After a loooong year of being shutdown, we’re more than ready for HOT GAY SUMMER and these books are here to help! There have been so many great queer books published recently, and we wanted to highlight some of our favorite new titles that are adding much-needed gender and romantic and sexual diversity to the modern literary canon.
For more recs, check out our June staff picks, and our PRIDE list on our website.
Detransition, Baby by Torrey Peters
Detransition, Baby will be unlike anything you've ever read before. Full of flawed characters with an array of differing viewpoints just trying to figure out life.
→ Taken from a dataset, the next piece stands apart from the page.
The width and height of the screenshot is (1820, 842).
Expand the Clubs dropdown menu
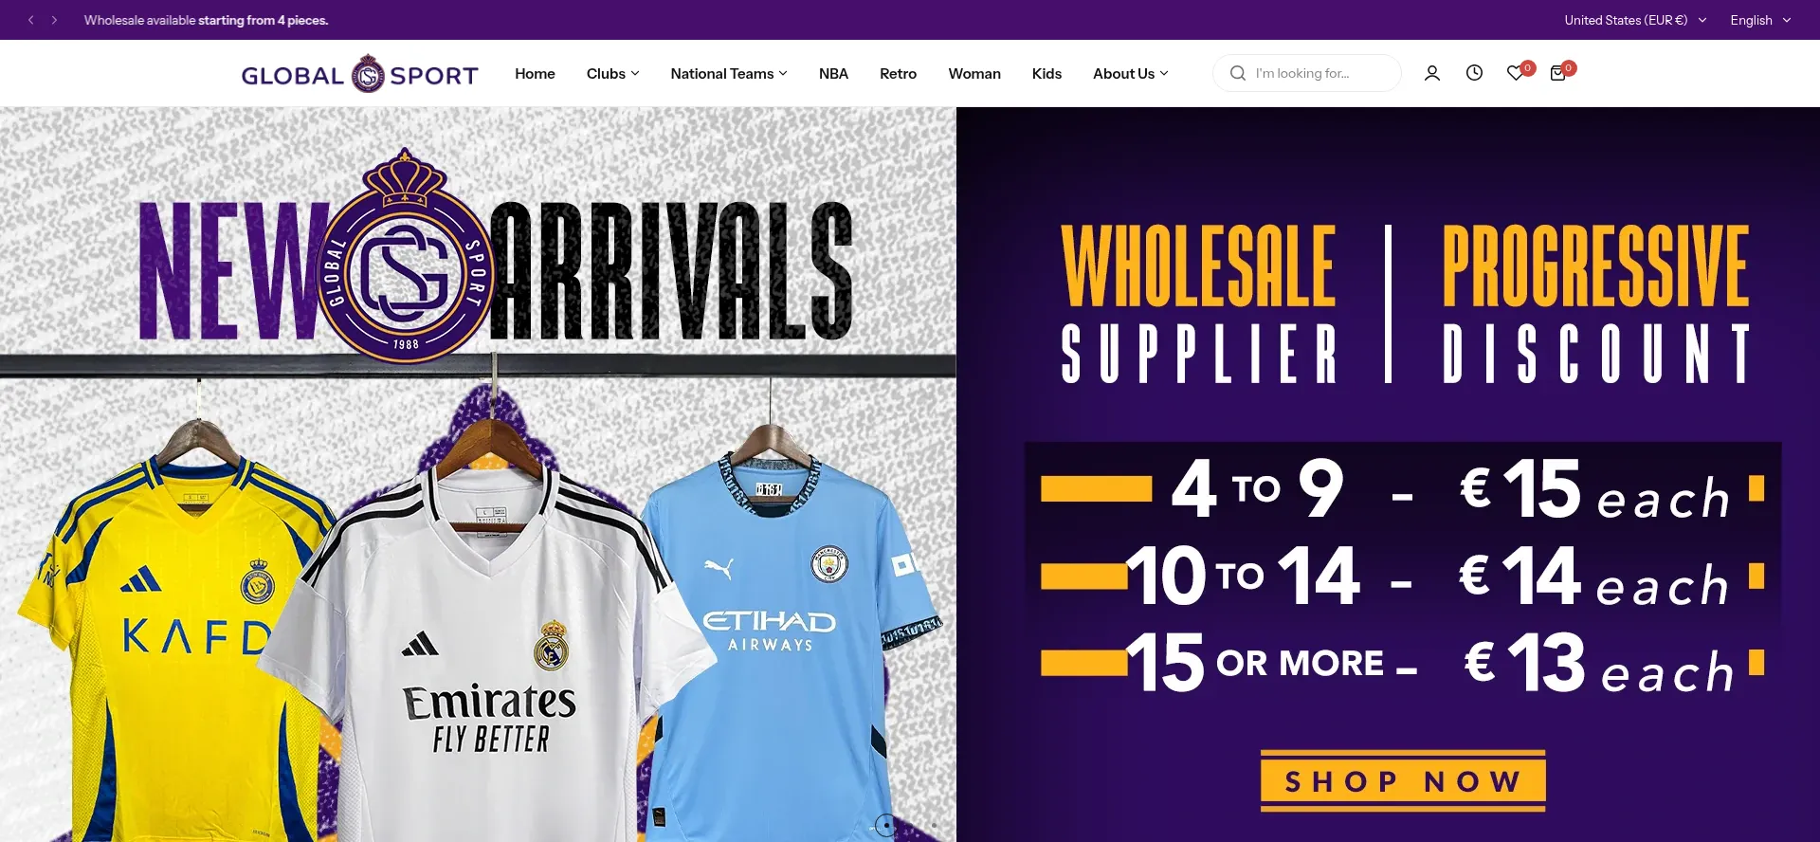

This book is polarizing, queer, and raucously funny, Peters’ writing is an unflinching examination of identity, gender, womanhood, and relationships. — Anthony
We Play Ourselves by Jen Silverman
This funny, quick debut novel about ambition and the price of creating art is the perfect book to read this summer. —Mike FS
Black Girl, Call Home by Jasmine Mans
These are amazing, poignant poems about home, youth, race, feminism, and queer identity. The coolest part is that there are six parts that each have a corresponding active phone number that you can call to hear Jasmine Mans reading excerpts from these poems. Tying in the "Call Home" from the title and Mans' amazing talent as a performer this is a really brilliant idea. — Nick
Everybody: A Book About Freedom by Olivia Laing
These essays are just incredible. Laing is so smart and talented at illustrating these complex threads of history, philosophy, and psychology rooted in the experience of having a physical body and the notion of liberation. She explores various intersections of social justice movements including the fight for gay rights, the AIDS crisis, and many other struggles for freedom and equality, starting with William Reich, a former student and colleague of Freud, who dedicated his life to understanding the vexed relationship between bodies and freedom. I finished this book feeling both mentally fulfilled and infinitely more curious about everyone Laing introduces. — Colleen
Sorrowland by Rivers Solomon
This is a true southern gothic tale with twists and turns that will keep you guessing at every page. Vern is an amazing character, escaping her abusive cult leader husband and still trying to navigate motherhood and the racist, misogynist world around her. Steeped with beautiful passages this book will be a timeless classic in no time. — Nick
The Chosen and the Beautiful by Nghi Vo
The Chosen and the Beautiful grabs you from the first sentence with it's vivid imagery and doesn't let you go until the final, breathtaking scene. Told from the perspective of Jordan Baker, a queer Vietnamese woman with a penchant for paper magic, Gatsby's New York is transformed into a dark and thrilling fantasy playland. The lines between truth and fiction feel almost nonexistent, and the classic characters you think you know take on a sinister sheen. Vo is a master of fantasy, weaving magic into her stories so effortlessly that the most dreamlike scenes are also the most natural and grounded of occurrences. — Shulokhana & Lindsay
With Teeth by Kristen Arnett
Kristen Arnett has written a visceral and entertaining novel full of messy people. Sammie is dissatisfied with her monotonous lifestyle enduring the grueling routine of controlling her wild son and dodging snide comments from her "girlboss" wife. Arnett exposes the underbelly of marriage and motherhood. Sammie will have you laughing one moment and cringing with second hand embarrassment next. A sharp, snappy, and funny read! — Natalie
The Passing Playbook by Isaac Fitzsimons
One of my favorite romances of the season! The Passing Playbook follows fifteen-year-old soccer star Spencer Harris as he gets a fresh start at a new school after transitioning--and starts to fall for one of his teammates. Fitzsimons' writing is bright and vivid, and this warm hug of a novel has all the trans boy joy you could possibly want from a book. — Abby
Future Feeling by Joss Lake
Future Feeling is a journey of self-acceptance, community, found family, and finding your place in the world. Filled with witches, succulents, and holograms—all bathed in aural shades of measured emotion in ultraviolet, turquoise, lime green, pleasant pastels, and black. –Anthony
One Last Stop by Casey McQuiston
Come for the lesbian time travel romance, stay for the best public transportation sex scene since Risky Business. –Emma
Forthcoming:
Antiman: A Hybrid Memoir by Rajiv Mohabir (June 22)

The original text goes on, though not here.